ASSOCIAÇÃO ENTRE A DISFUNÇÃO TEMPOROMANDIBULAR, ESTRESSE PERCEBIDO E TRANSTORNO MENTAL COMUM EM UNIVERSITÁRIOS

Viviane Gontijo Augusto

Resumo


Objetivo: Avaliar a prevalência de Disfunção Temporomandibular (DTM) e sua associação com estresse percebido e Transtorno Mental Comum (TMC) em universitários. Métodos: Estudo observacional transversal realizado na Universidade do Estado de Minas Gerais - UEMG Unidade Divinópolis, nos cursos relacionados à área da saúde. Para investigar a prevalência de DTM, foi utilizado o Índice Anamnésico de Fonseca (FONSECA, 1992). O estresse foi avaliado pela escala de Estresse Percebido, traduzida e adaptada para a população brasileira, em 2006 (LUFT et al., 2007). Para rastreamento do TMC, utilizou-se o Self-Reporting Questionnaire (SRQ-20).
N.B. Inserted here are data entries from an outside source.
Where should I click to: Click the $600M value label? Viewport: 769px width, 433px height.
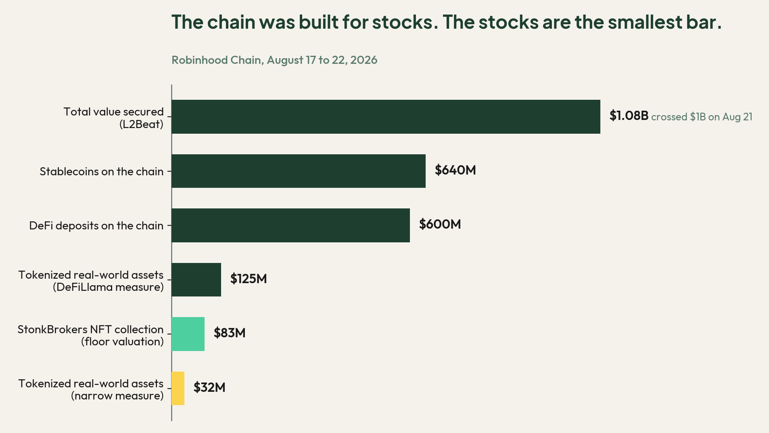(x=440, y=224)
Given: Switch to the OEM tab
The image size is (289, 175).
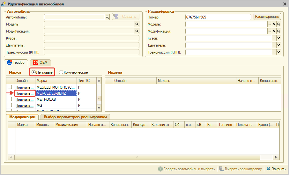Looking at the screenshot, I should (x=40, y=62).
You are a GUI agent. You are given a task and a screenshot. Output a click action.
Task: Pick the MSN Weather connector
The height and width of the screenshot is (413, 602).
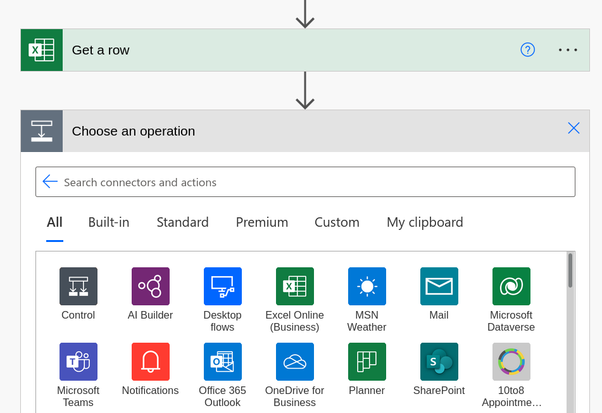click(x=367, y=286)
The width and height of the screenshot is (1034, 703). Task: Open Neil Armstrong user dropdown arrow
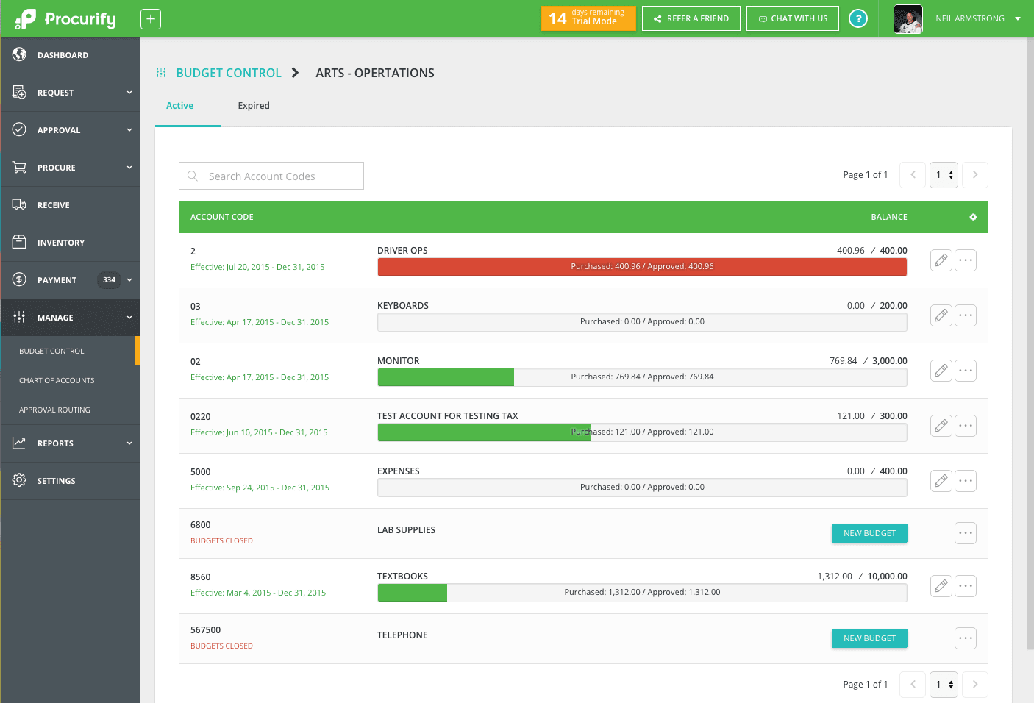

Os dados foram analisados com auxílio do programa SPSS, versão 13.0, adotando-se um nível de significância de 5%. Resultados: A prevalência de DTM na amostra foi de 71,9%, distribuindo-se da seguinte forma: DTM leve (50,0%), moderada (16,4%) e severa (5,5%), sendo mais frequente entre as mulheres (76,4%). Os Transtornos Mentais Comuns estavam presentes em 29,9% dos participantes. A média do estresse percebido foi de 30,9. Conclusão: Com base na metodologia empregada, os resultados encontrados neste estudo permitem concluir que, há correlação estatisticamente significativa entre DTM e variáveis como Hábitos Parafuncionais, Estresse Percebido e TMC.